There were not sufficient numbers of staff to meet people’s needs safely and ensure their needs are met in a timely way. In addition some people wanted more social contact with staff. Staff were provided with training and support to meet people’s needs and had good relationships with people. However these relationships were hindered due to the staffing numbers.

People or their representatives, where appropriate, were involved in making decisions about their care and support. Improvements were needed in how people’s needs were assessed, planned for and met to ensure that they are provided with personalised care which meets their needs at all times.

The service was up to date with changes to the law regarding the Deprivation of Liberty Safeguards and referrals had been made to the local authority where needed. However, the arrangements in place to ensure that the right safeguards were in place where people needed to have thier medicines given covertly, for example within food were not always in place.

People were supported to have sufficient food to maintain a balanced diet. Their nutritional needs were being assessed and met. Improvements were needed to ensure that records of people’s fluid intake are accurately documented to demonstrate they were being supported to be hydrated which also helps support wellbeing overall.

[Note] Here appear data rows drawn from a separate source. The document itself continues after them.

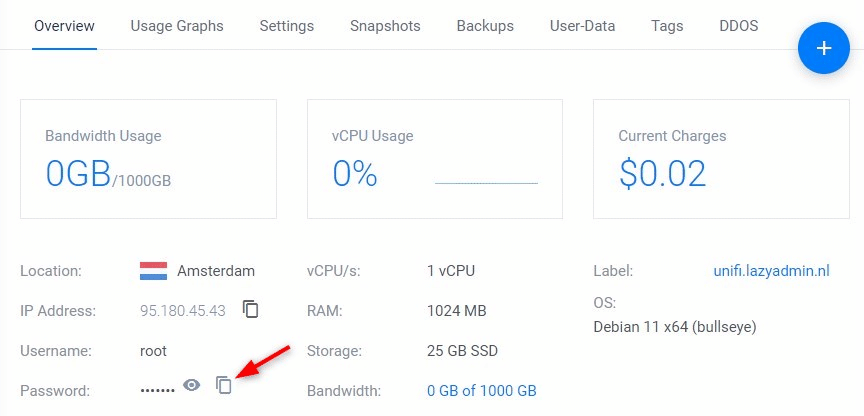864x416 pixels.
Task: Open the Settings tab
Action: tap(287, 26)
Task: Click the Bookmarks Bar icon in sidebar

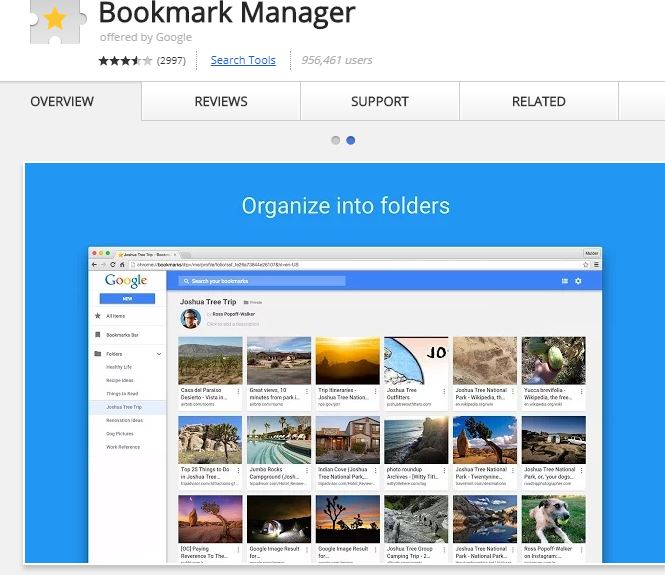Action: (97, 335)
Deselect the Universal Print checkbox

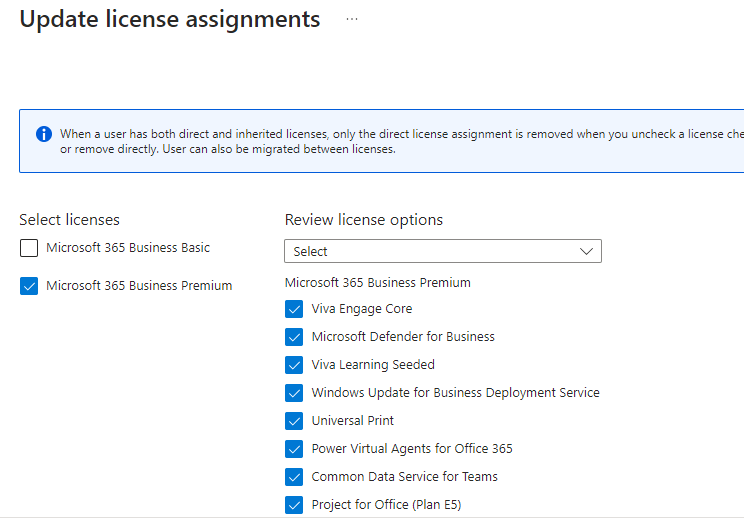tap(294, 421)
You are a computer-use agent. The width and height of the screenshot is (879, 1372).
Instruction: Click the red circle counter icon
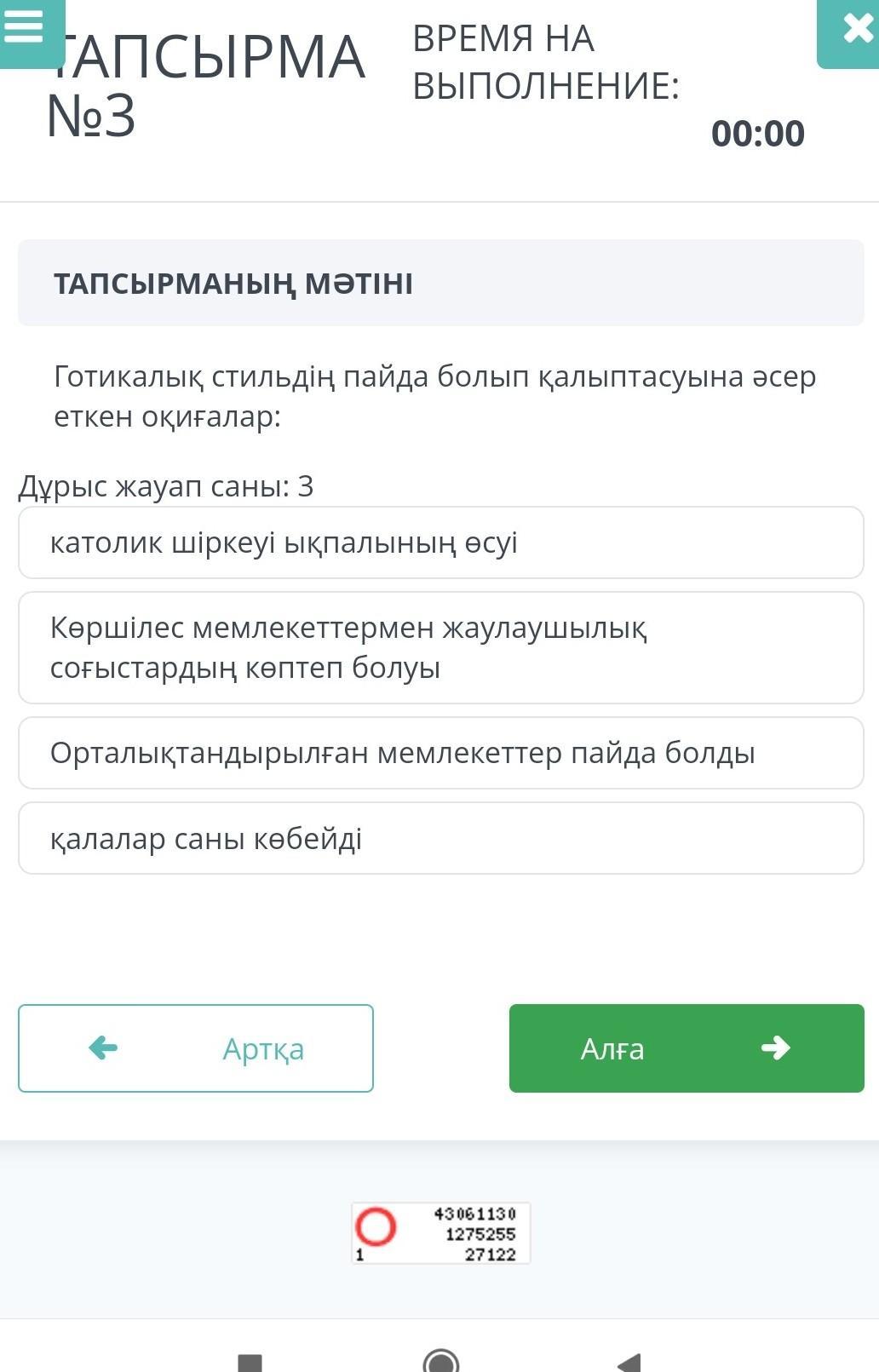click(x=376, y=1227)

Procedures and processes were in place to guide staff on how to ensure the safety of the people who used the service. These included checks on the environment and risk assessments which identified how the risks to people were minimised.

A quality assurance system had been recently introduced but was not yet embedded in practice or fully developed. Systems had not yet enabled the service to independently identify the shortfalls seen at this inspection and improvements seen at our last inspection in November 2014 had not been sustained.